EXTRACT:
▬▬▬▬▬▬▬▬▬▬
# Newer Invert pics (pic heavy :O)



## richoman_3 (Jul 25, 2011)

Been dieing to get pics of some reptiles or atleast beg my parents to drive me for a herp, but hasnt been happening with this rainy weather :/
so i got some inverts out and took some pics....
i know most of you wont really care lol, just wanted to share something 
if you want me to keep posting them let me know 

once again sorry for the crappy pics, but soon they shall be good as im going to get a better camera then this point and shoot 
enjoy....

Half Tiger/Half Green Ethmostigmus Rubripes - Cqld










Sa Mallee Scolopendra Morsitans









Scolopendra Leata E ... - coudnt be more than happy to finnaly find someone who found one and bring them in the hobby !!!









Cormocephalus Aurantiipes .... - a really odd form, i like to call it the 'Devil pede'









And Cercophonius Squama ... most of you Victorians should be familiar with this scorp


----------



## Klaery (Jul 25, 2011)

Great pics Nick  Well done.


----------



## killimike (Jul 25, 2011)

Some nice inverts 

Do you breed the pedes?


----------



## richoman_3 (Jul 25, 2011)

killimike said:


> Some nice inverts
> 
> Do you breed the pedes?



i want to try but its very difficult
they are impossible to sex visibly (except scolopendra morsitans - males have ridges on their terminal legs) and they are extremely territorial. 
i want to give it a crack though this year


----------



## killimike (Jul 25, 2011)

Thanks for the info! It would be great to be able to reproduce them with some regularity, and get them established in larger numbers like other inverts.
▬▬▬▬▬▬▬▬▬▬
RECORD LIST:

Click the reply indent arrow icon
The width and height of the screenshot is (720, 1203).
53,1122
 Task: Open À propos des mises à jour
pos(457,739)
▬▬▬▬▬▬▬▬▬▬
PROMPT A:
In the invertebrate thread, take the part that opens with "i want to give" and closes with "like other inverts.", and write it out again, swapping "larger numbers" for "greater numbers".
PROMPT B:
Translate this sentence from the invertebrate thread into Spanish: "It would be great to be able to reproduce them with some regularity, and get them established in larger numbers like other inverts."
PROMPT C:
Go on with the invertebrate thread from its last post.

RESULT A:
i want to give it a crack though this year


----------



## killimike (Jul 25, 2011)

Thanks for the info! It would be great to be able to reproduce them with some regularity, and get them established in greater numbers like other inverts.

RESULT B:
Sería genial poder reproducirlos con cierta regularidad y lograr que se establezcan en mayor número, como otros invertebrados.

RESULT C:
----------



## richoman_3 (Jul 25, 2011)

killimike said:


> Thanks for the info! It would be great to be able to reproduce them with some regularity, and get them established in larger numbers like other inverts.



no worries, they are my fave inverts.
its a shame that not alot of people are interested in them  ... which i sorta like coz then everyone asks me bout them 
when i get my hands on rarer species/forms i always pinch myself with how lucky i am and always would love to breed them!, but its difficult, and i have to try it soon 
Overseas people breed there pedes - there is much more people interested in them.

If you have any Q's bout them let me know, im always keen to help


----------



## MathewB (Jul 25, 2011)

I like the first pic of Scolopendra Leata E


----------



## richoman_3 (Jul 25, 2011)

MathewB said:


> I like the first pic of Scolopendra Leata E



Thanks 
they are a small pede, but awesome - there is five colourforms of S.Laeta (A,B,C,D,E) - all are found in WA. and some are spread round Australia - C is the most common (black with red stripe)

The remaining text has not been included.